初めて海外の顧客から受注しましたが、何に気を付けたらいいのか不安です。「輸出者等遵守基準」があると聞きましたが、具体的に何をすればよいのか教えてください。(製造業)

 輸出等(図面やソフトなど技術情報の提供を含む)を行う者(以下、「輸出者等」表記)が守るべき基準として「輸出者等遵守(じゅんしゅ)基準」があります。これは法律に基づき、輸出等を行う上で従わなければならない基準であり、すべての輸出者等が守るべき基準2項目と、原則として経済産業大臣の許可を必要とする場合に守るべき基準が10項目規定されています。

 すべての輸出者等が守るべき基準2項目は、①該非判定体制の整備と、②輸出等を行う者に対し、法令遵守に必要な指導を行うことです。そしてこの2項目を守るために必要なことは、「各役割と責任を明確にした管理体制を社内に周知し、法令遵守に必要な手続きを明確にし、関係部門に守らせる」ということに尽きると考えられます。
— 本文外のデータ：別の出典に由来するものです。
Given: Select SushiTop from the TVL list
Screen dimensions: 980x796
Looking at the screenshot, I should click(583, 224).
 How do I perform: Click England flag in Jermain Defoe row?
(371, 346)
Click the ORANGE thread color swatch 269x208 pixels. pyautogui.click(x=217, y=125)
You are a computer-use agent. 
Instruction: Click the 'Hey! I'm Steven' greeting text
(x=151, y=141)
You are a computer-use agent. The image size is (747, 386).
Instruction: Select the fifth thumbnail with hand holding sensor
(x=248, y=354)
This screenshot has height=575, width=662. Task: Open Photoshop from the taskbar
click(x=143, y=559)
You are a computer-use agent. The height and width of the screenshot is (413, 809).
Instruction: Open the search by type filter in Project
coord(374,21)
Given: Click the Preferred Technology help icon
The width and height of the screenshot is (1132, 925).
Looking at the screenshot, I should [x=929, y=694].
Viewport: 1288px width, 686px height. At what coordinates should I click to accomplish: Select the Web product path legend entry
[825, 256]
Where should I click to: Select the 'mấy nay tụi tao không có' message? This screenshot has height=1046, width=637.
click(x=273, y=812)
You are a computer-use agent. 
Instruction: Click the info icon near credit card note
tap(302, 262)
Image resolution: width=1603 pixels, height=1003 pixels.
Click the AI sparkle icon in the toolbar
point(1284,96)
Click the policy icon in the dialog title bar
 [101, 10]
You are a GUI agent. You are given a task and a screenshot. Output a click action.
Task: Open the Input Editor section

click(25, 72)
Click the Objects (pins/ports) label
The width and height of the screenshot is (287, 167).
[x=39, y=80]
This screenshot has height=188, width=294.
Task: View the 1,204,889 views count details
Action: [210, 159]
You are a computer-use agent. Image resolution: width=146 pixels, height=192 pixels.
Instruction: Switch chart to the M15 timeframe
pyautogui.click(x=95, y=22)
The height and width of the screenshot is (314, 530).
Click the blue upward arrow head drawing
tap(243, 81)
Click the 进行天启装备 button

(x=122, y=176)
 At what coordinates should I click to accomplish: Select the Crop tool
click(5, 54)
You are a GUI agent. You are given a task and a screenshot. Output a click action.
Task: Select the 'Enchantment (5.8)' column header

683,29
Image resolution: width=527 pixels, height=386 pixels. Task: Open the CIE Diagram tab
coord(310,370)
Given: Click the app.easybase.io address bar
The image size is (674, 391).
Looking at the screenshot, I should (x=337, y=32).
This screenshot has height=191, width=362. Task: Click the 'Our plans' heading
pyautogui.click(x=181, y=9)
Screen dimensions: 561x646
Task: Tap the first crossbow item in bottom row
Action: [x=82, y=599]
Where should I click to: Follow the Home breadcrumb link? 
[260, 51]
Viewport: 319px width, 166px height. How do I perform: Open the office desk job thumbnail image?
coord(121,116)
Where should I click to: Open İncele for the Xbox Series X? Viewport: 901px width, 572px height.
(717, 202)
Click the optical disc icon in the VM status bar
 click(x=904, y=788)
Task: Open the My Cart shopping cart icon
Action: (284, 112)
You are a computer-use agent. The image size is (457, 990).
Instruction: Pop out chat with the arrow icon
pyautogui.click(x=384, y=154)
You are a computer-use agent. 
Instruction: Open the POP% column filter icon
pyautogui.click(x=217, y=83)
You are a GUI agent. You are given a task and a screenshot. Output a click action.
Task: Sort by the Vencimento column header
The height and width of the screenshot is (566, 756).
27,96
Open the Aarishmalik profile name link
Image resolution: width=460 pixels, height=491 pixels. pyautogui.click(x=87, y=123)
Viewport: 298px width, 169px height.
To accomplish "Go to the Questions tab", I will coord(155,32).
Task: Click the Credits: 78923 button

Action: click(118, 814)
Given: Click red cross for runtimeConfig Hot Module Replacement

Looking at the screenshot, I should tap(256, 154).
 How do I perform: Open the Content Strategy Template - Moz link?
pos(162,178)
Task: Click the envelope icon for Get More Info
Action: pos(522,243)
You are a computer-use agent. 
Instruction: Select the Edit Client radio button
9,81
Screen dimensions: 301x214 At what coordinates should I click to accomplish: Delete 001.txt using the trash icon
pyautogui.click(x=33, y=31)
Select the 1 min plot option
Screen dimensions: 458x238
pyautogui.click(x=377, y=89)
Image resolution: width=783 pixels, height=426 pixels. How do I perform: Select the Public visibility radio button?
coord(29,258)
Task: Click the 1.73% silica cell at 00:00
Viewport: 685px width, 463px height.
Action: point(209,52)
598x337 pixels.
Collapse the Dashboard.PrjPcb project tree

 この管理体制構築に役立つ社内ルールのモデルとして挙げられるのが、「モデルCP」です。モデルCPでは、いわゆるメーカーや商社、そして組織の大小を組み合わせた6つの基本規程が用意されているので、その中から、自分たちの組織や業務内容にふさわしいものを選んで、社内ルールの整備に使用することができます。もちろん統括責任者の選任、取引審査、出荷管理、監査、教育などの輸出者等遵守基準で定める10項目の要請も満たす内容となっているため、経済産業省のホームページでも紹介されています。

輸出管理の具体的手続き

 具体的に行うべき輸出管理手続きの3つの主要項目について説明します。

  1. 「該非判定」
     輸出等を行おうとする貨物等が輸出令別表第1または外為令別表の1から15の項、いわゆる「リスト規制」(『戦略経営者』2024年10月号P62 図表参照)に該当するか否かを判断する手続きです。リスト規制貨物等に該当することが判明した場合には、原則としてあらかじめ経済産業大臣の許可を取得しなければなりません。この該非判定を誤りなく行うためには、対象貨物等のスペックを把握し、そのスペックが果たして規制値を超えるのか正確に判断することが必要です。
  2. 「取引審査」
     この手続きは、該非判定の他に輸出等を行う貨物等の用途や需要者等の確認、そして取引の可否および許可申請の要否を判断することを言います。この手続きも非常に重要で、取引を進めるべきか、あるいはリスト規制該当、もしくは用途・需要者等の輸出管理上の懸念により、経済産業大臣への許可申請が必要になるかを適正に判断します。規程に基づく管理帳票の承認を得ることにより、法令に基づく適正な判断を行ったことを示す証跡とします。この取引審査を適正に実施することにより、違法な輸出等を行うリスクを大幅に軽減することができます。
  3. 「出荷管理」
     この手続きは、輸出を行う前にその貨物が船積書類や税関への輸出申告内容と一致しているか、前述の該非判定や取引審査の手続きが実施済みであるか、更に許可申請が必要な場合には許可証が取得済みであるかをチェックすることを言います。